Yes, I also heard that using eyelash enhancer regularly damages the lashes and due to that lashes falls out.So i also suggest you don't use regularly such products.


----------



## satojoko (Dec 19, 2011)

I personally have no eye lashes coming out when I curl my them. I warm the silicone pads on mine with a hair dryer and then curl immediately before it cools too much. Before, not after applying mascara. This makes the curl more pronounced and it holds all day. Normally my lashes wouldn't hold a curl at all before I started doing that. I picked up a cheap $7-8 Tweezerman plastic curler with silicone pads from my local drug store and absolutely love it. If you get the curler too close to the lashline it will pull them, so just move it a tiny bit further away til you feel no pull. Like I said, I haven't lost an eyelash from curling since I bought that particular curler and it works great. If you're doing it after applying mascara, yes, you will no doubt lose some lashes in the process. I used to do that out of desperation to get mine to hold a curl. Thankfully that's no longer necessary with this type of curler.


----------



## khoobsurati (Jan 1, 2012)

Yes Dear ......Eye curlers could damage your eyelashes in case you apply mascara before using eye curlers because the maskara may stick with the curler. Be careful you may also pull out your eyelashes.  /emoticons/[email protected] 2x" width="20" height="20" />


----------



## elfuser4ever (Mar 2, 2012)

The lash loss I've experienced is not from lashes being pulled out but from breakage, and it always happens in the center, never on the sides.  Anyone else experience this?  I really need to curl mine because they are so straight but once they break, i quit using it and let them grow back out.  That usually takes about a month.  Any suggestions are appreciated.


----------



## amoxirat (Mar 4, 2012)

> Originally Posted by *elfuser4ever* /img/forum/go_quote.gif
> 
> The lash loss I've experienced is not from lashes being pulled out but from breakage, and it always happens in the center, never on the sides.  Anyone else experience this?  I really need to curl mine because they are so straight but once they break, i quit using it and let them grow back out.  That usually takes about a month.  Any suggestions are appreciated.
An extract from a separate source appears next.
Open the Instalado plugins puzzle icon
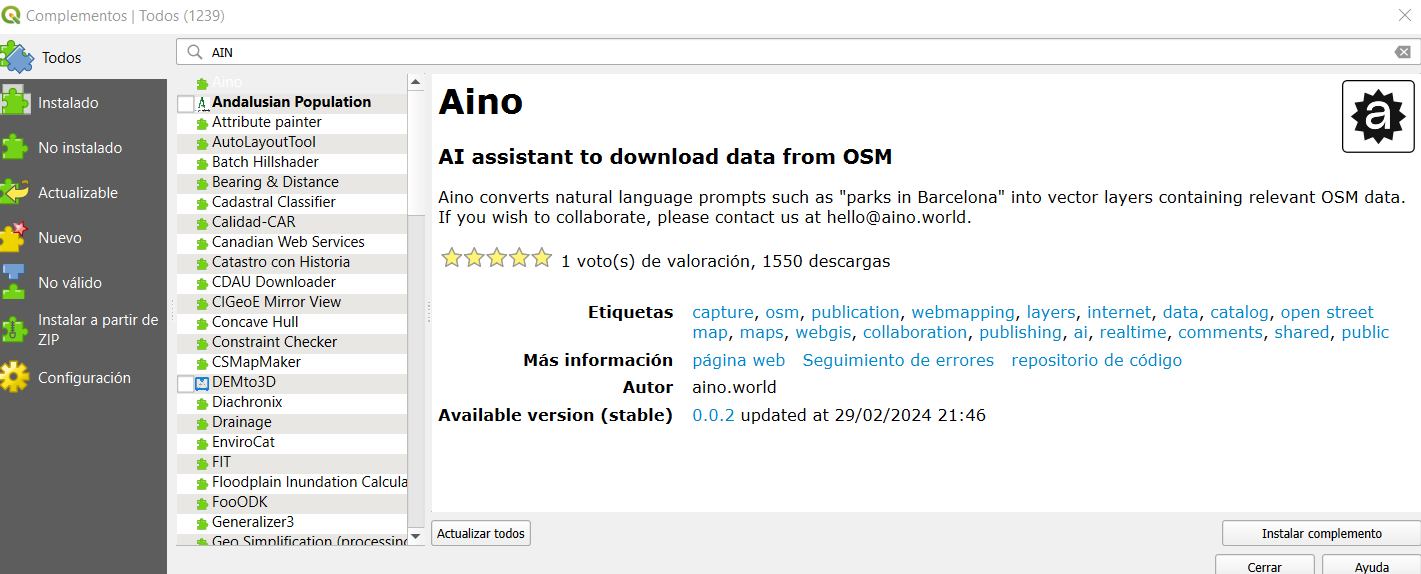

What curler are you using?  I'm not sure what's causing your breakage, but the curler itself might be the problem.


----------



## CoverGirl (Mar 4, 2012)

Hmm, my Shu doesn't seem to be a problem. Make sure you use an eyelash curler that suits your eyes.


----------



## Lashbloom (Mar 13, 2012)

Yes, curling your lashes can cause breakage and lash loss. I see it constantly with clients who use eyelash curlers. Instead maybe try getting a lash perm. They will not be as hard on your lashes and also are a more desirable look... Think a "C" curl instead of an "L" curl that your eyelash curler causes. *Eyelash perms last 4-6wks


----------



## wendycopper (Mar 14, 2012)

not surely. if you don't handle well, it do harms to eyelashes. however, if you pay attention to protect your eyelashes when you curl them, little harm will be done. so it depends on how we deal with the matter.


----------